What is needed: Look for the line containing "Open the account" and the line containing "Image resolution: width=1370" in the entries below. Copy those two and all lines between them exactly, leaving out pictures.

Dataset:
___

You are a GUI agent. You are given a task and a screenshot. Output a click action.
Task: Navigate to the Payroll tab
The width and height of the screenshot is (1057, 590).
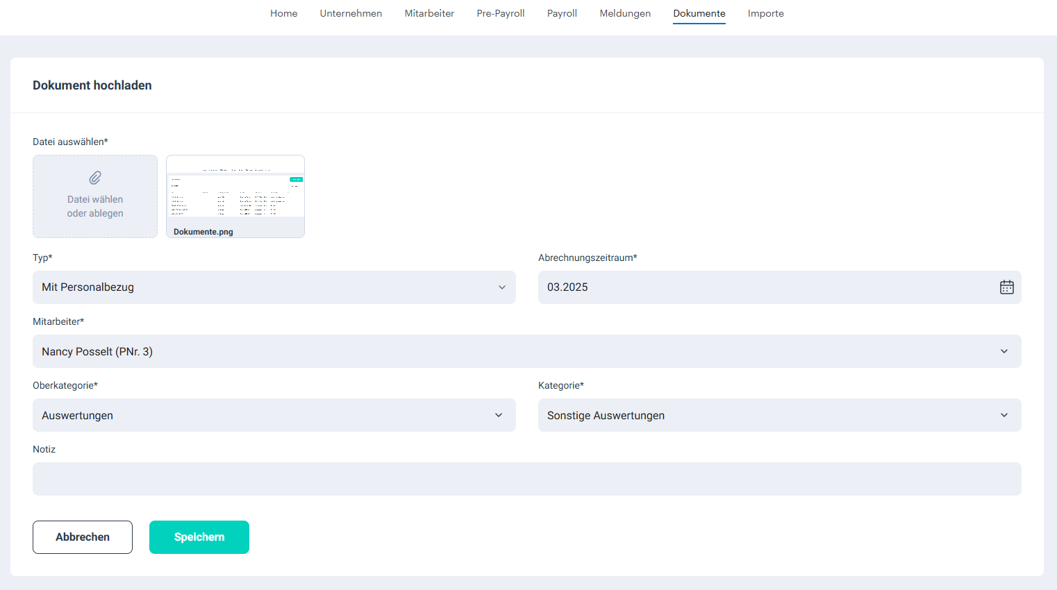coord(562,13)
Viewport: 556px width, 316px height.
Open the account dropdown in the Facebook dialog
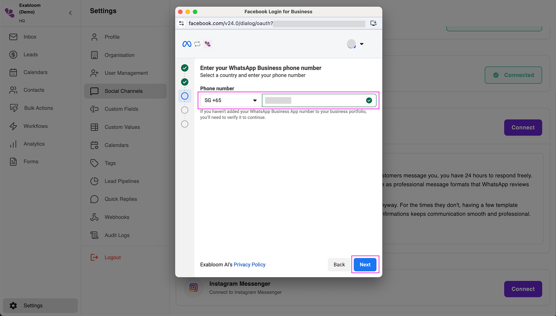tap(362, 44)
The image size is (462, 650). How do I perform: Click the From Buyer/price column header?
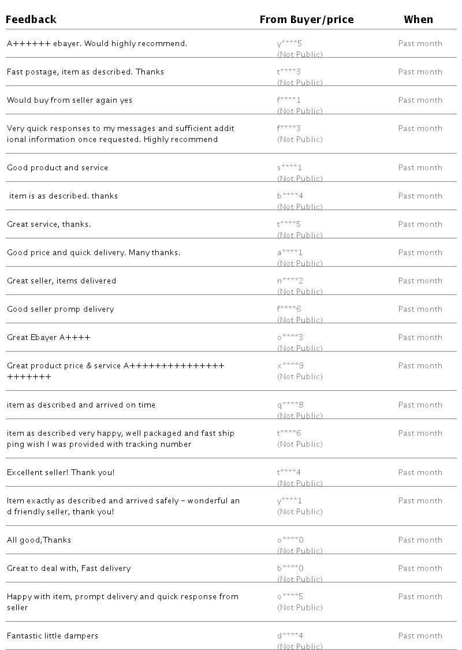[x=306, y=20]
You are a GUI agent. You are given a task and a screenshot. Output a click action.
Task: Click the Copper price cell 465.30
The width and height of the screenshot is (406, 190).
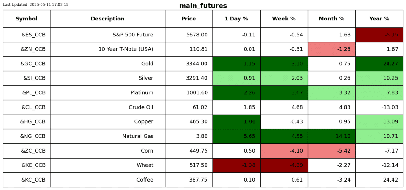[x=189, y=122]
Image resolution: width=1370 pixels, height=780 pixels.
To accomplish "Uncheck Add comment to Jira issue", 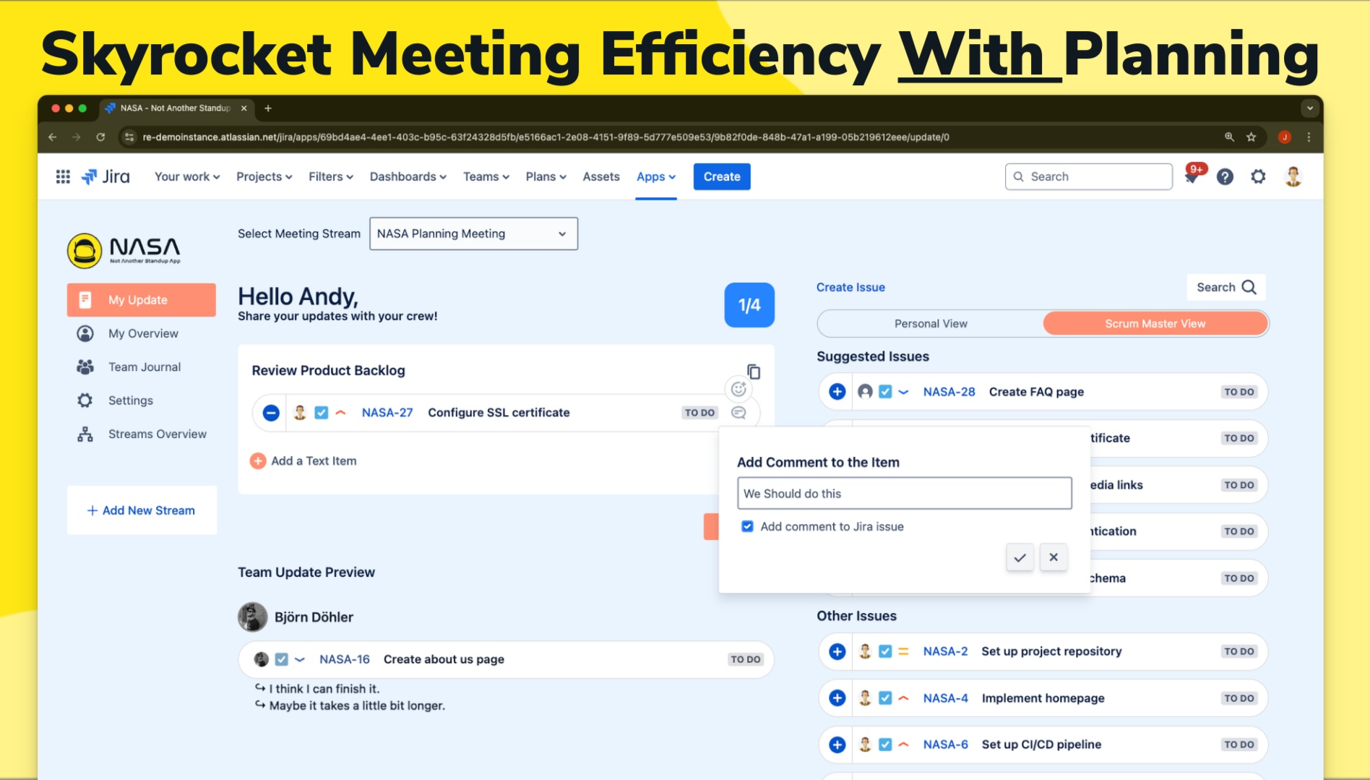I will coord(747,526).
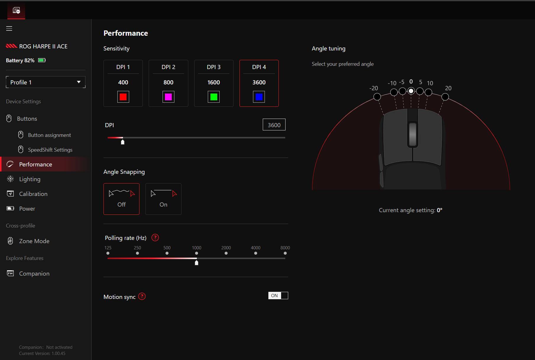Open the Calibration page
535x360 pixels.
[x=33, y=194]
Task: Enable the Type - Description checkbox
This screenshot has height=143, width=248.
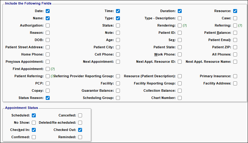Action: (180, 18)
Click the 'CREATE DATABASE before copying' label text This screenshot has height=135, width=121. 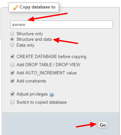(x=51, y=57)

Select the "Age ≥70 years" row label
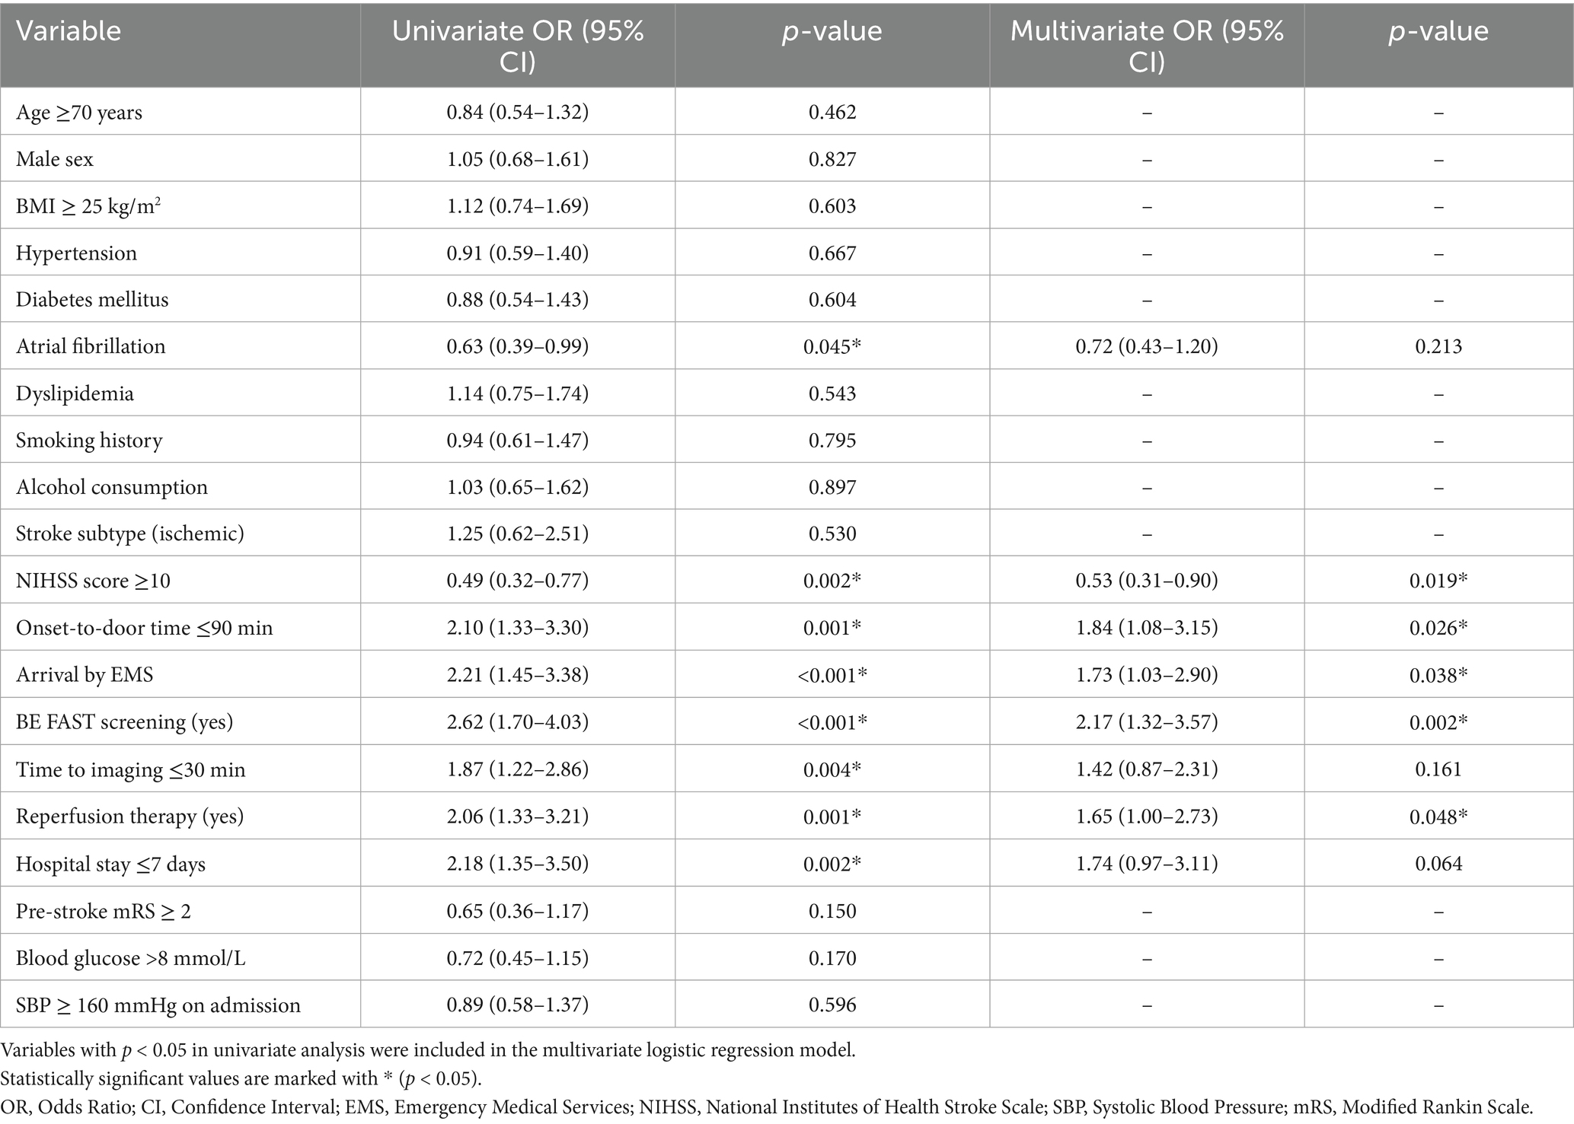coord(79,113)
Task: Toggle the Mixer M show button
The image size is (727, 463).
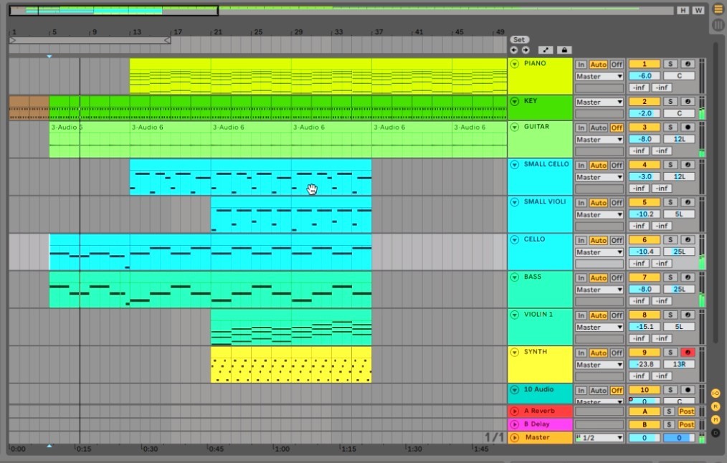Action: coord(716,419)
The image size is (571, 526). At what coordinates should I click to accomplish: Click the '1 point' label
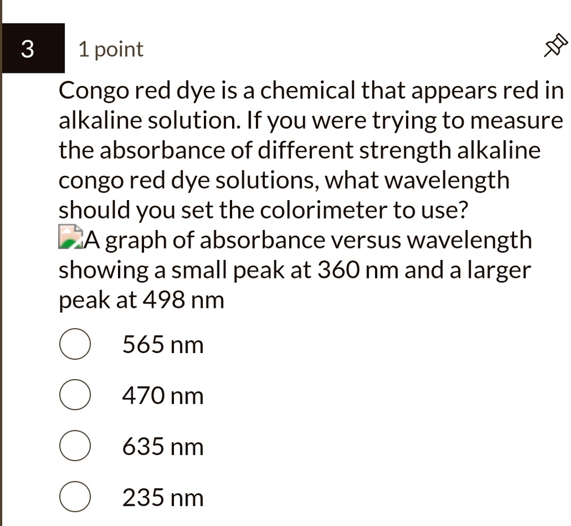point(110,49)
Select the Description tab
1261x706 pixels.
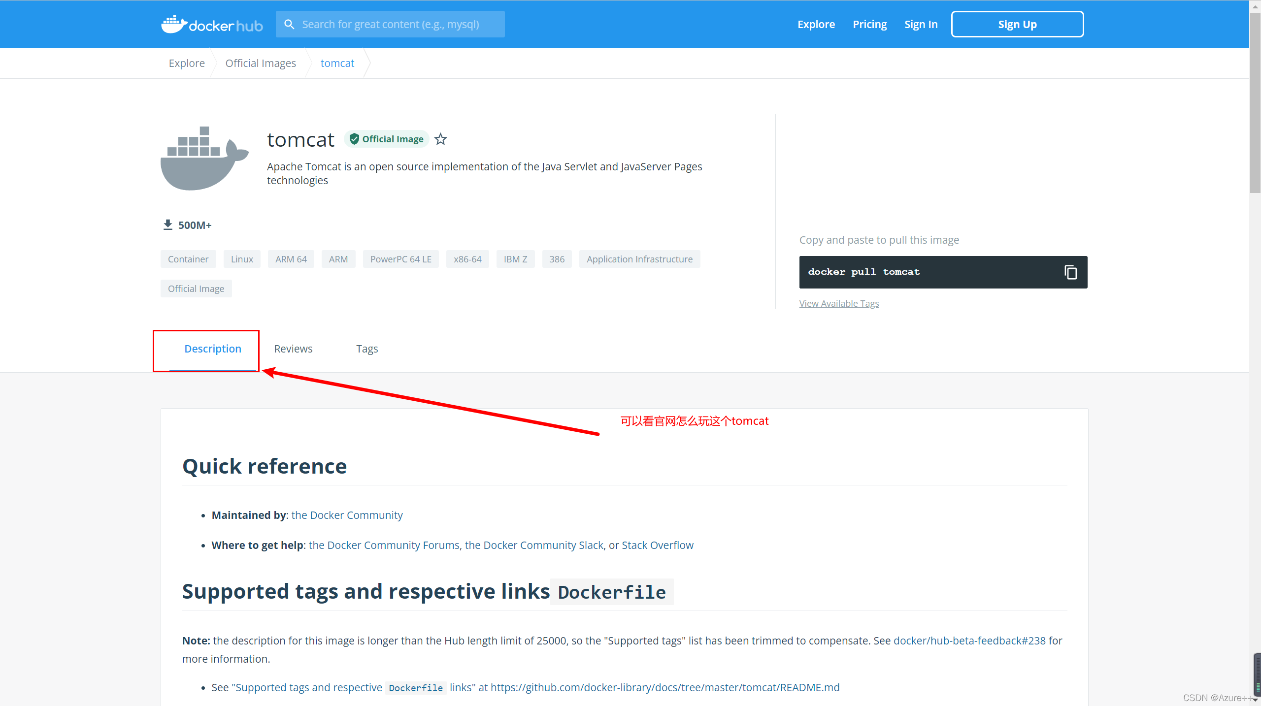(x=212, y=348)
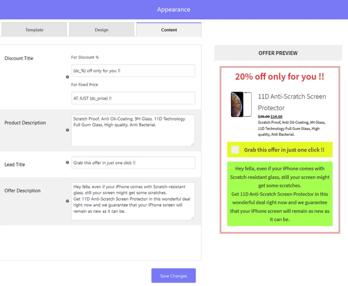The image size is (348, 286).
Task: Click the iPhone product image in the preview
Action: click(x=241, y=104)
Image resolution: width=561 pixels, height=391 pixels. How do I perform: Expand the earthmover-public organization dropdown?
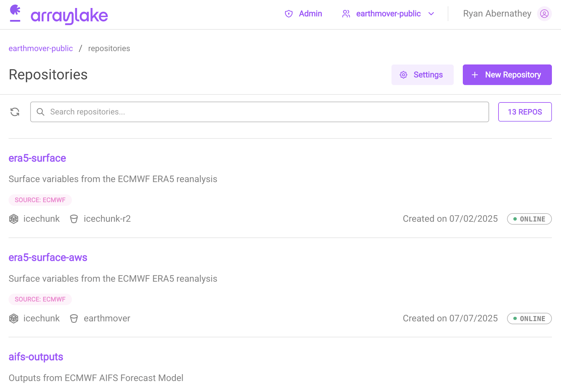coord(431,14)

___

Your solution:
Open the account dropdown in the Facebook dialog
tap(362, 44)
The image size is (462, 650). How do I perform: Click the From Buyer/price column header?
[x=306, y=20]
You are a GUI agent. You are given a task and a screenshot. Output a click action.
Task: Click the Copper price cell 465.30
The width and height of the screenshot is (406, 190).
[x=189, y=122]
Image resolution: width=1370 pixels, height=780 pixels.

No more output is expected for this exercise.